Metadata-Version: 2.4
Name: sumstats-liftover
Version: 0.1.0
Summary: Fast chain-based liftover for pandas DataFrames
Author-email: Yunye He <gwaslab@gmail.com>
License: MIT
Project-URL: Homepage, https://github.com/yourusername/sumstats-liftover
Project-URL: Repository, https://github.com/yourusername/sumstats-liftover
Project-URL: Issues, https://github.com/yourusername/sumstats-liftover/issues
Keywords: liftover,genomics,bioinformatics,pandas,chain-file
Classifier: Development Status :: 3 - Alpha
Classifier: Intended Audience :: Science/Research
Classifier: Topic :: Scientific/Engineering :: Bio-Informatics
Classifier: Programming Language :: Python :: 3
Classifier: Programming Language :: Python :: 3.8
Classifier: Programming Language :: Python :: 3.9
Classifier: Programming Language :: Python :: 3.10
Classifier: Programming Language :: Python :: 3.11
Classifier: Programming Language :: Python :: 3.12
Requires-Python: >=3.8
Description-Content-Type: text/markdown
License-File: LICENSE
Requires-Dist: numpy>=1.20.0
Requires-Dist: pandas>=1.3.0
Provides-Extra: dev
Requires-Dist: pytest>=7.0.0; extra == "dev"
Requires-Dist: pytest-cov>=4.0.0; extra == "dev"
Dynamic: license-file

# sumstats-liftover

Fast chain-based liftover for pandas DataFrames using UCSC chain files.

A standalone, vectorized implementation for lifting over genomic coordinates in pandas DataFrames. This library provides a fast and efficient way to convert genomic coordinates from one genome build (e.g., hg19/GRCh37) to another (e.g., hg38/GRCh38) using UCSC chain files.

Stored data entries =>
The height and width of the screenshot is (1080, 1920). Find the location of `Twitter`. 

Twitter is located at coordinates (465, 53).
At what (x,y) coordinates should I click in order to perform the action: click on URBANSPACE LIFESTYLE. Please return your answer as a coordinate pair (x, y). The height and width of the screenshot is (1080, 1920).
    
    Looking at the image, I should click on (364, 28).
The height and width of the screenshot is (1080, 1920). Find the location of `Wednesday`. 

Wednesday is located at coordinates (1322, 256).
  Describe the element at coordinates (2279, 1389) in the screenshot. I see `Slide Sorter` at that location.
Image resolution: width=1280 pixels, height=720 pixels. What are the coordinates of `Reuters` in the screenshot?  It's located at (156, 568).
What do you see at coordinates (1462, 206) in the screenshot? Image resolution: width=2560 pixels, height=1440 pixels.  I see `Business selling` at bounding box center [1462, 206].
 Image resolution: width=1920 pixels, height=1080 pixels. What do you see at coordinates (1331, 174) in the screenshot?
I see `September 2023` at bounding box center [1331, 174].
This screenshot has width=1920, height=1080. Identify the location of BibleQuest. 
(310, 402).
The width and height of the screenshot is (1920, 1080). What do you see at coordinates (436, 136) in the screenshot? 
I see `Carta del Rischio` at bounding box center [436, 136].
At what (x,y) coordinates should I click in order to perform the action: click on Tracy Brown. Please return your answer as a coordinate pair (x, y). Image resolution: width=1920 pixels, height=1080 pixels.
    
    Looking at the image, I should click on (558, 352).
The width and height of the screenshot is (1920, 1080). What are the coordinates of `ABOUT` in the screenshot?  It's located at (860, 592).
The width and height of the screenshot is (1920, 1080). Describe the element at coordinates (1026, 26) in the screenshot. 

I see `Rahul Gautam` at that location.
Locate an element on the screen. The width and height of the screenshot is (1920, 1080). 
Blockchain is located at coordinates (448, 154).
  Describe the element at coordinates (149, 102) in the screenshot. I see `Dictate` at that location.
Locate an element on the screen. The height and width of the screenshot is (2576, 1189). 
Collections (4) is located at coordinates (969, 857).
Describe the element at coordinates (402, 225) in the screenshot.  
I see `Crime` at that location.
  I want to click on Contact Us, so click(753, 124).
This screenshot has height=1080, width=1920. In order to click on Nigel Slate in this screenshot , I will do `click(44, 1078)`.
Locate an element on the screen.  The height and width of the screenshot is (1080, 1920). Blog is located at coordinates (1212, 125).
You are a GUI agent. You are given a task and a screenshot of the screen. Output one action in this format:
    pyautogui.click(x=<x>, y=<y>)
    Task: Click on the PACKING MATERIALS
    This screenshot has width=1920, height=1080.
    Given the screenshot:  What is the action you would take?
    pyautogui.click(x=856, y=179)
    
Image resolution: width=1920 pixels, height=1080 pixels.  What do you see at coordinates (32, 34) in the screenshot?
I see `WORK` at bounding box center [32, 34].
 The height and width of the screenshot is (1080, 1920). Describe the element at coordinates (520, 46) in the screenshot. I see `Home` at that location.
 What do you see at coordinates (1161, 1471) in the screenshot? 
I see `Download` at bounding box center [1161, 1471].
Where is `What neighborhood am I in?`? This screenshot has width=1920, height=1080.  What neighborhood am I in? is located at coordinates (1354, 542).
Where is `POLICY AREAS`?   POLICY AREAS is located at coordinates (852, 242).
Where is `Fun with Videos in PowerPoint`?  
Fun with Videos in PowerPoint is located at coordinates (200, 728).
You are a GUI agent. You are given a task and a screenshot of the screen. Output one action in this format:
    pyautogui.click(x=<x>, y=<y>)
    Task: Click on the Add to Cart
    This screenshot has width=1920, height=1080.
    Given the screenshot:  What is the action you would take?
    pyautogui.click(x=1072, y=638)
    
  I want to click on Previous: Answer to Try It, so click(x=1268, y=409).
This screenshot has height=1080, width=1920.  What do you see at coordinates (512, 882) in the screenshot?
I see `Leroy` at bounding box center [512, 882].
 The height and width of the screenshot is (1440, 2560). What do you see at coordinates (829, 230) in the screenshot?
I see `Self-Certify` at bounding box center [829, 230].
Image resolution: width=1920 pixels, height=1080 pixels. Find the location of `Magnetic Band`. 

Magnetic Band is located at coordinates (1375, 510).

Problem => Repeat the entire sumstats-liftover package description word for word. Work only from the sumstats-liftover package description.

Solution for this task =>
Metadata-Version: 2.4
Name: sumstats-liftover
Version: 0.1.0
Summary: Fast chain-based liftover for pandas DataFrames
Author-email: Yunye He <gwaslab@gmail.com>
License: MIT
Project-URL: Homepage, https://github.com/yourusername/sumstats-liftover
Project-URL: Repository, https://github.com/yourusername/sumstats-liftover
Project-URL: Issues, https://github.com/yourusername/sumstats-liftover/issues
Keywords: liftover,genomics,bioinformatics,pandas,chain-file
Classifier: Development Status :: 3 - Alpha
Classifier: Intended Audience :: Science/Research
Classifier: Topic :: Scientific/Engineering :: Bio-Informatics
Classifier: Programming Language :: Python :: 3
Classifier: Programming Language :: Python :: 3.8
Classifier: Programming Language :: Python :: 3.9
Classifier: Programming Language :: Python :: 3.10
Classifier: Programming Language :: Python :: 3.11
Classifier: Programming Language :: Python :: 3.12
Requires-Python: >=3.8
Description-Content-Type: text/markdown
License-File: LICENSE
Requires-Dist: numpy>=1.20.0
Requires-Dist: pandas>=1.3.0
Provides-Extra: dev
Requires-Dist: pytest>=7.0.0; extra == "dev"
Requires-Dist: pytest-cov>=4.0.0; extra == "dev"
Dynamic: license-file

# sumstats-liftover

Fast chain-based liftover for pandas DataFrames using UCSC chain files.

A standalone, vectorized implementation for lifting over genomic coordinates in pandas DataFrames. This library provides a fast and efficient way to convert genomic coordinates from one genome build (e.g., hg19/GRCh37) to another (e.g., hg38/GRCh38) using UCSC chain files.